Description
Repro steps:
- Start an ad hoc propolis-server instance
- Send it an ensure request
- Ask to stop the VM instance (you don't have to start it first, though you can)
Observed: The DESTROY_SELF
vmm ioctl is issued (and a probe set on vmm_destroy_locked
fires), but the kernel VMM persists until the process is killed. The stack on the resulting call to vmm_destroy_finish
shows it originated from genunix!proc_exit
. Writing a simple Drop
impl for VmmHdl
that just prints to stderr shows that this drop impl is apparently never reached.
Expected: there is at least some way to convince Propolis to fully close the kernel VMM fd on VM destruction.

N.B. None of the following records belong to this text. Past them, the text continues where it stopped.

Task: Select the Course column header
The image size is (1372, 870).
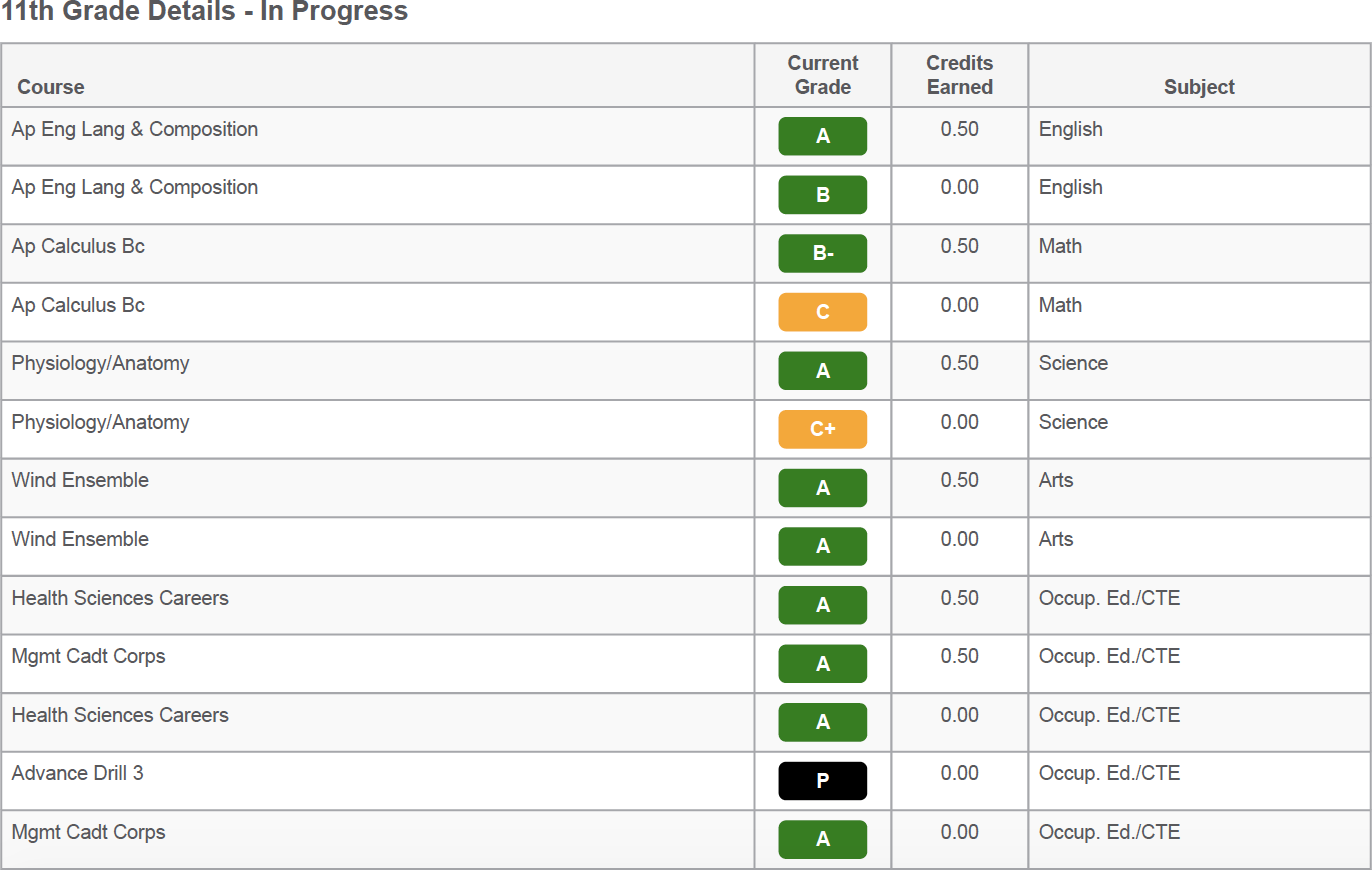Action: [x=51, y=87]
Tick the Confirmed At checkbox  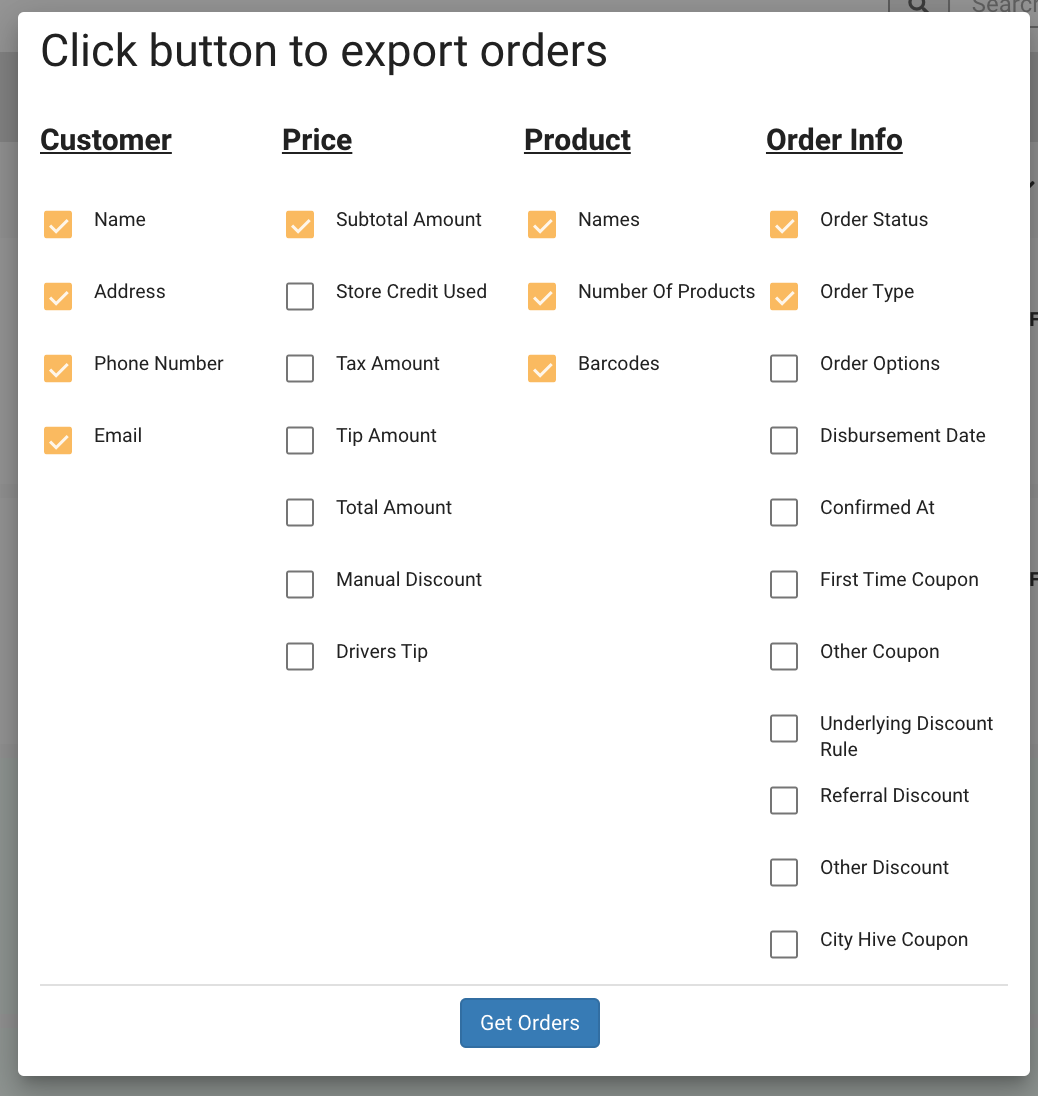(784, 512)
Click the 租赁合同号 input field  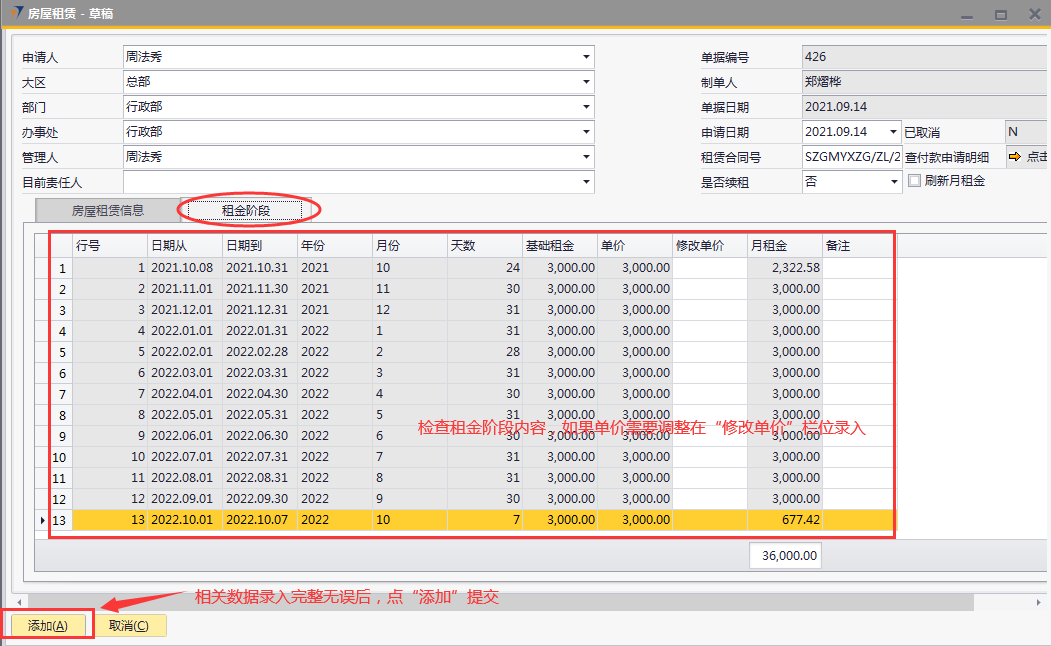852,157
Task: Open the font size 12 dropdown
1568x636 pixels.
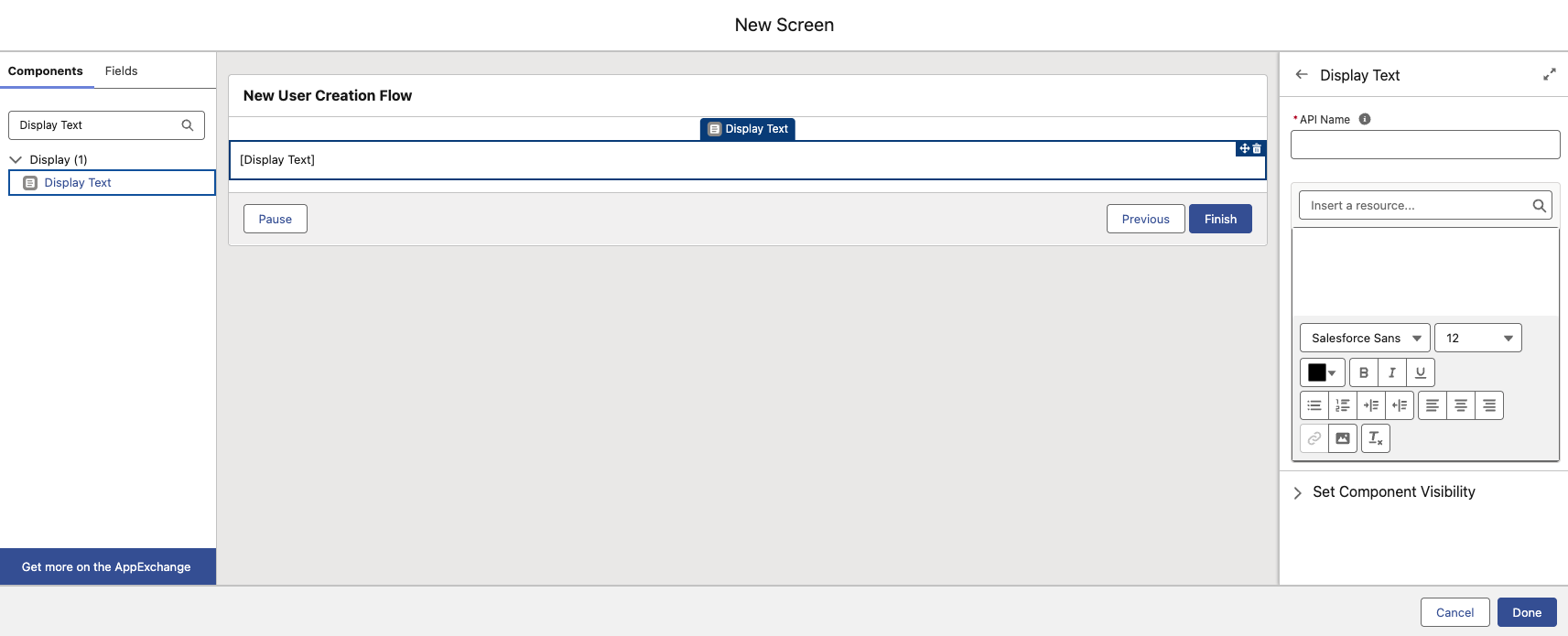Action: (x=1477, y=338)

We've discussed this in the past and concluded that in at least some cases it's useful for the kernel VMM to outlive the Propolis instance that owns it so that the VMM can be inspected with tools like mdb -b
. I would at least like to consider avoiding this for production builds, though, for reasons related to this Omicron issue comment: it's useful for sled-agent to be able to say "Propolis reported that it's in the Destroyed state, so all its reservoir memory is released," because this helps give it the ability to tell Nexus that a VMM is gone and then do long-running zone cleanup operations afterward.
Even absent that motivation, I'd at least like to understand exactly which paths aren't fully dropping their VmmHdl
references so that we can adjust the behavior if/when we need to.